Dickinson in Her Own Time, a recent addition to the "Writers in Their Own Time" series under the general editorship of Joel Myerson, is a wonderfully lively introduction to the poet and an engaging reference work. The book opens with an impressive introduction that makes clear its aims and its primary contributions to Dickinson studies. This is followed by a chronology, and the main body of the work: letters, reminiscences, and reviews divided into three sections. This new edition of contemporary responses to the poet, foundational for later scholarly publications such as Willis J. Buckingham's Emily Dickinson's Reception in the 1880s and the two standard biographies, Richard B. Sewall's The Life of Emily Dickinson and Alfred Habegger's My Wars Are Laid Away in Books: The Life of Emily Dickinson, contributes to current scholarly efforts, such as Eliza Richards' Emily Dickinson in Context, that seek to situate Dickinson in her own historical moment. Though most but not all of the documents included here have previously appeared in other venues, the editorial selection that limits the volume and sharpens the focus invites and rewards intensified scrutiny.

The editors of Dickinson in Her Own Time state early in their introduction that one of their primary aims is to "provide evidence" of a Dickinson who is neither "a weird recluse" nor "morbid," to use the words of Martha Dickinson Bianchi and Amy Lowell, but rather a poet who is "humorous, playful," and deeply "interested in other people." This is a tall order, given the persistence of the image of Dickinson as a morose shut-away, but the collective impact of letters describing the poet at all phases of her life, in combination with the wide range of poems discussed in published reviews, is convincing.
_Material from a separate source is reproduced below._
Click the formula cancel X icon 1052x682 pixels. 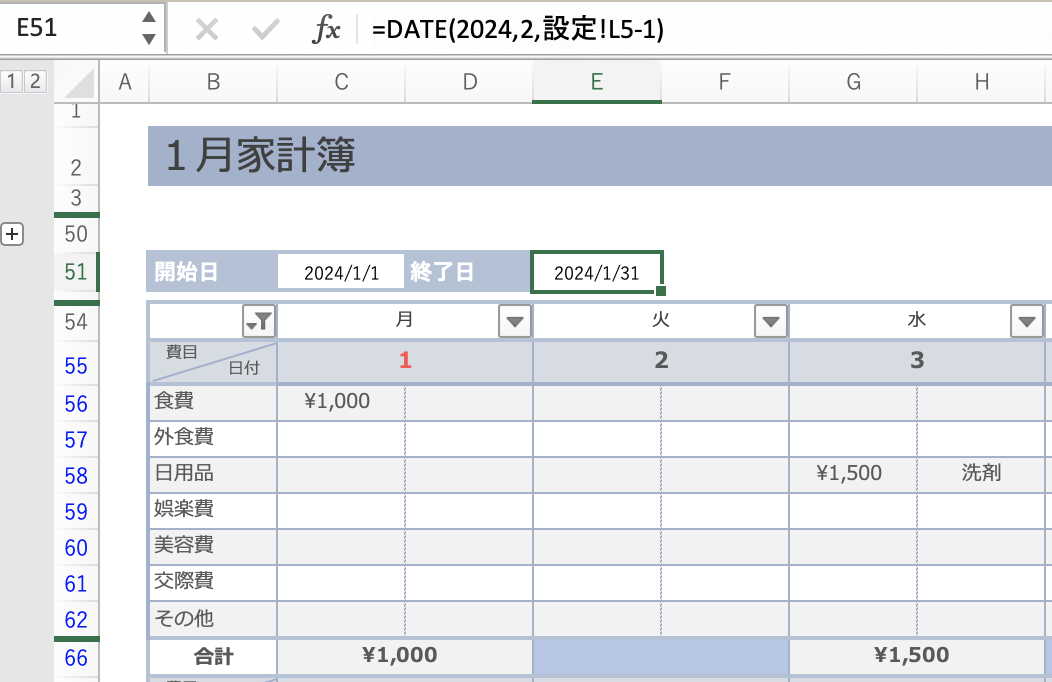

The editors' other central objective, to show that "Dickinson was in fact identified as a writer in her lifetime," is definitively established through an abundance of documents that also demonstrate how the poet [End Page 287] "made considerable provision for the survival of her poems and laid the groundwork for their eventual publication." A consistent strength of this collection is the skill with which editors have arranged primary documents so that aspects of the poet's life and work that might go unnoticed in standard editions of the letters and accounts of her reception stand out with particular force.
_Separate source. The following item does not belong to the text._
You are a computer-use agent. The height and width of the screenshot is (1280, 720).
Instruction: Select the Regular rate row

The first of the three divisions of the book, "A Life Enshrouded in 'fiery mist,'" performs as an introduction to the poet as seen through the eyes of contemporaries, including the friends and family who knew her best. This part of the book is especially helpful in challenging the simplistic "myth" of Dickinson's reclusion and supposed morbidity that all too often impedes appreciation of her humor and complexity. The second section, "The Life of the Poems," clearly communicates the initial anxiety and ultimate delight experienced by those most directly engaged in the first publications of Dickinson's poems and letters during the 1890s. This portion of the book usefully juxtaposes the well-known contrasting reviews by W. D. Howells and Andrew Lang, in addition to explaining how Dickinson's first editors, Thomas Wentworth Higginson and Mabel Loomis Todd, sought to prevent reader fascination with Dickinson's private life from overshadowing the brilliance of her writing. Part three of the volume, "Twentieth-Century Recognition and Remembrance," concentrates on how Dickinson's poetry survived the turbulence of its earliest reception, while also acknowledging a persistent public interest in the oddities of Dickinson's private life. In her 1914 preface to The Single Hound, for instance, Bianchi recalls being told that Dickinson "is taught in colleges as a rare being; a weird recluse." Even Lowell, who in 1918 heralded Dickinson...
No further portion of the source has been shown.